◆ RAW DATA
++++++++++++++++++++

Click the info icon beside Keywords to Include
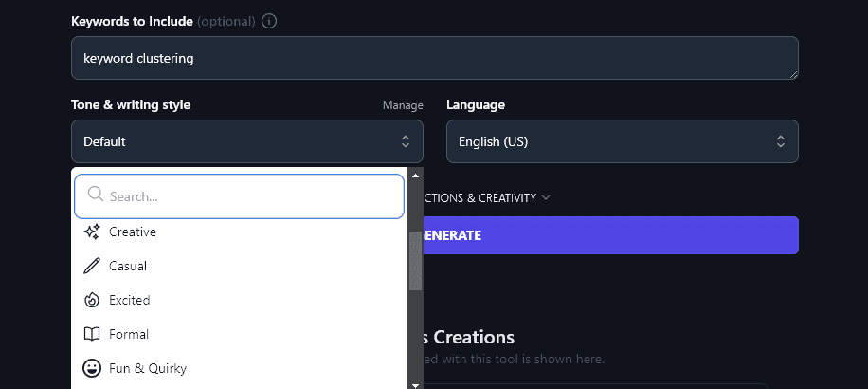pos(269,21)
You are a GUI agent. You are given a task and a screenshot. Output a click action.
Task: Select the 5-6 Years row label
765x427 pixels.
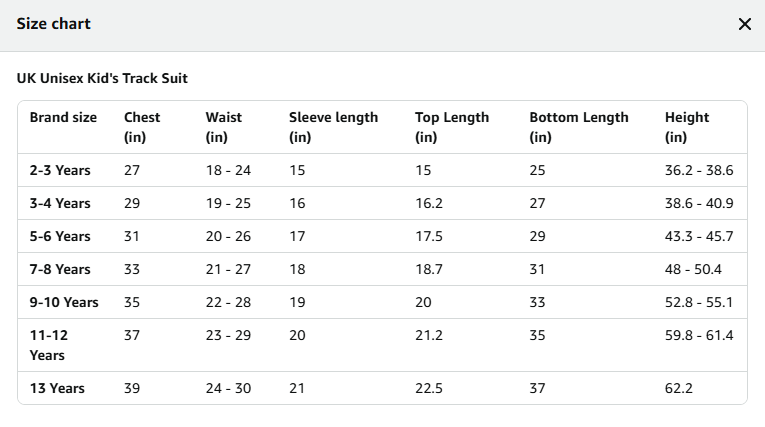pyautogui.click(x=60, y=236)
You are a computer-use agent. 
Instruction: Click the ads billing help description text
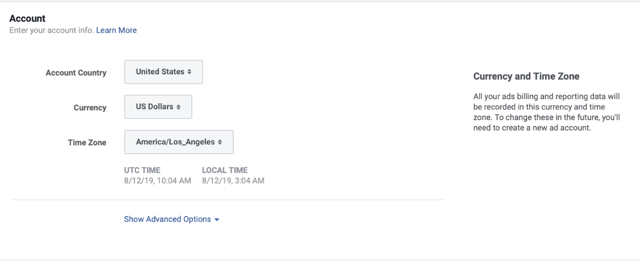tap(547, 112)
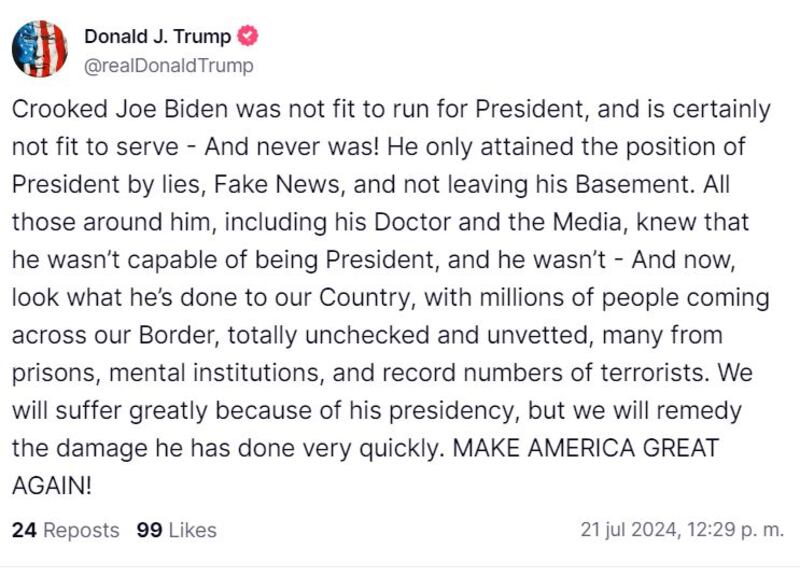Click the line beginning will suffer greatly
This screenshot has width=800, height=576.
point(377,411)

++++++++++++++++++++

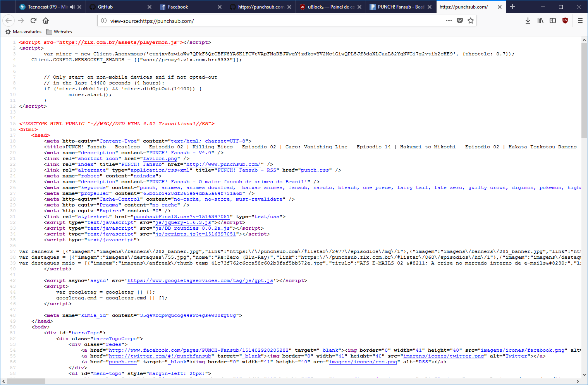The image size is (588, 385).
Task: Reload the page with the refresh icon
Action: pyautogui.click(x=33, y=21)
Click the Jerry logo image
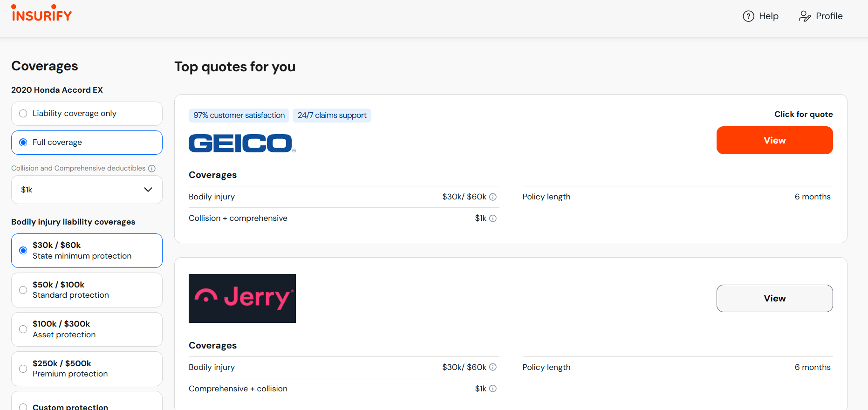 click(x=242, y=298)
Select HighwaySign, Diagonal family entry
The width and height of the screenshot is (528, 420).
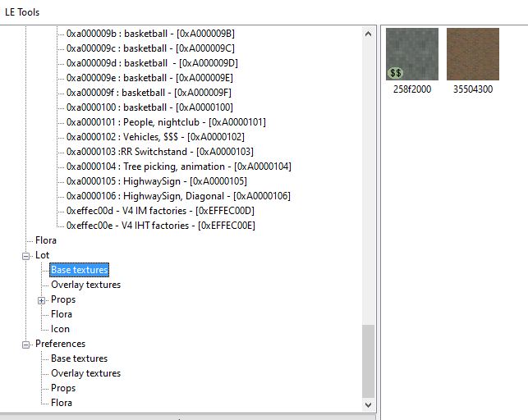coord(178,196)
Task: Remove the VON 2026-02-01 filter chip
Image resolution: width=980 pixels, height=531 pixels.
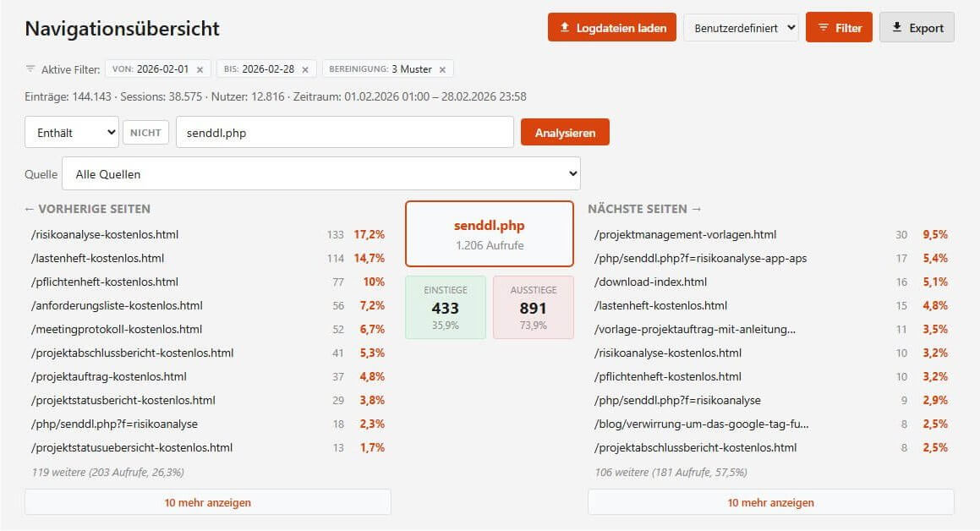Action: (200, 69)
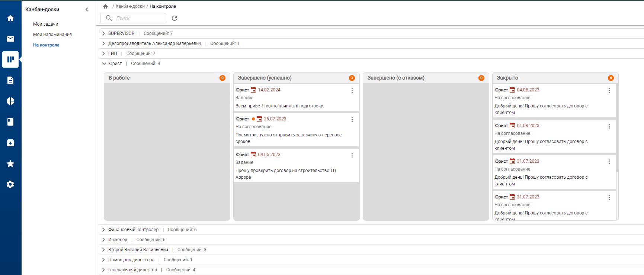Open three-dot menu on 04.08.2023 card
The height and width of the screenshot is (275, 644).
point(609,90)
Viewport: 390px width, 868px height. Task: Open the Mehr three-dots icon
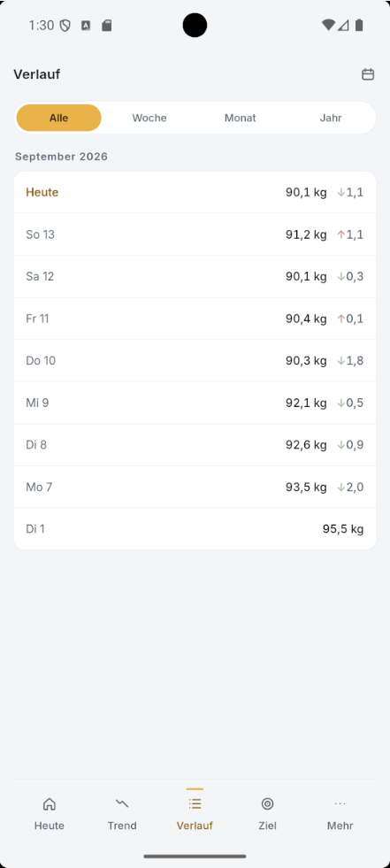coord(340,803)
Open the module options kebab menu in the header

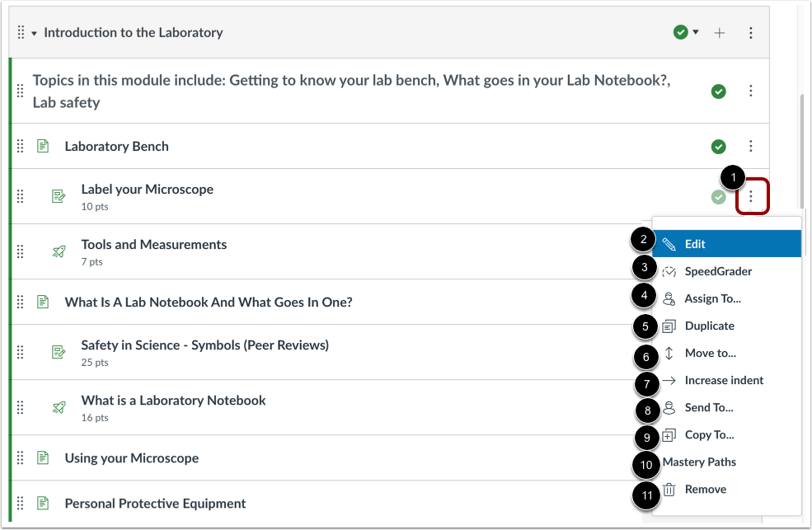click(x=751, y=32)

++++++++++++++++++++

Reproduce the data above exactly, but only the lines from the one showing "Click the info" through the one showing "You are a computer-use agent.", with both ends kept and the pictures left out.

Click the info icon beside Keywords to Include
pos(269,21)
You are a GUI agent. You are given a task and a screenshot. Output a click action.
Task: Select the 5-6 Years row label
765x427 pixels.
pyautogui.click(x=60, y=236)
You are a computer-use agent. 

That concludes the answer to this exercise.